Of course Katrina did more than lay bare the inequities of the health-care system. The storm revealed that emergency responders at all levels were poorly equipped to cope with a large-scale disaster.

"If 9/11 was a failure of imagination, then Katrina was a failure of initiative," wrote members of a congressional committee investigating the preparation response to Katrina. "It was a failure of leadership."

The investigators wrote, "In this instance, blinding lack of situational awareness and disjointed decision-making needlessly compounded and prolonged Katrina's horror."

The investigators found that the medical system was unprepared for wide-scale emergency services and evacuations of patients with special needs, such as those on dialysis or life support. They also found that communications and coordination efforts were inadequate for the task at hand.

"Most hospital and Veterans Affairs Medical Center emergency plans did not offer concrete guidance about if or when evacuations should take place," they wrote. "New Orleans hospitals, Veterans Affairs Medical Center, and medical first responders were not adequately prepared for a full evacuation of medical facilities. The government did not effectively coordinate private air transport capabilities for the evacuation of medical patients."

"Everyone has the same story for their own entity, whether it's Memorial Hospital, Charity Hospital, or some neighborhood stranded," said Dr. Henderson. "It's the same story again and again: what happens when multiple levels of failure happen all at once."

He experienced those failures first hand, as the only physician caring for 30,000 people stranded at the city's convention center in the aftermath of the storm.

"One of the real lessons learned in the whole Katrina experience that is relevant to physicians is what an incredible absence there was of direct medical care for the couple hundred thousand people who were stranded here," Dr. Henderson said.

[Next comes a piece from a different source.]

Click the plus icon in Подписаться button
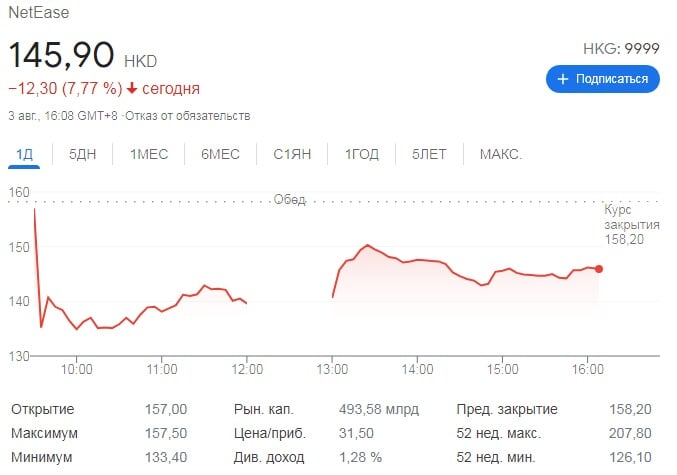The image size is (677, 475). point(563,78)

Dr. Henderson advocates creation of a volunteer medical force, modeled after the National Guard. Physicians, nurses, and other health care personnel who volunteered for the service would be given time off for training sessions and emergency preparedness drills. Local units would be able to be deployed rapidly to wherever they're needed in a given state or region, where they know the available hospital resources and the lay of the land.

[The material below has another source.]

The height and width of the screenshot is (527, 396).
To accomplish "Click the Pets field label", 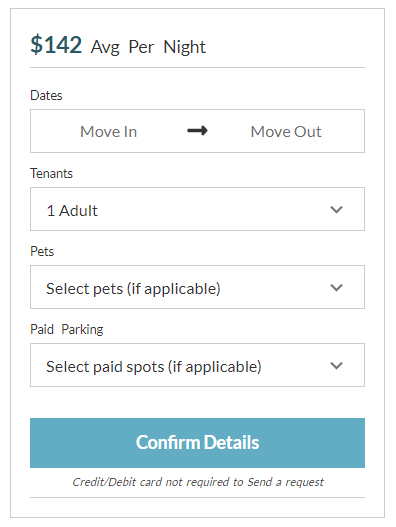I will (x=42, y=251).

There are currently several models for such a service, including the Texas Medical Rangers, based in Houston, and medical response teams based in Oregon and North Carolina.

In the aftermath of terrorist bombings in Nairobi and Dar es Salaam, Tanzania, Massachusetts General Hospital worked with the State Department and Department of Health and Human Services to create the International Medical and Surgical Response team.

The group consists of a 20-member advance team and 30-member follow-up team. The members can perform triage, provide definitive care, and evacuate patients as necessary. Like soldiers going into combat, each team member carries a full complement of specialty equipment, and the team also hauls along a Deployable Rapid Assembly Shelter, or DRASH tent, the modern equivalent of a MASH unit. The DRASH Tent is equipped with surgical equipment, drugs, ventilators, and other supplies necessary to create an emergency medical facility on the fly.

The units could help to ensure that care was directed where it was most needed, Dr. Henderson noted.

"In New Orleans, we had the problem where there simply weren't any doctors," he said. "But then as the drama unfolded over the next two weeks, we had the bizarre problem of having too many doctors, and we had people showing up who we weren't even sure were doctors. There were also doctors who would have volunteered but were worried that they weren't licensed to practice in Louisiana."

The medical guard system he proposes would address questions of licensing, insurance, and liability, freeing team members to concentrate on performing their duties, Dr. Henderson said.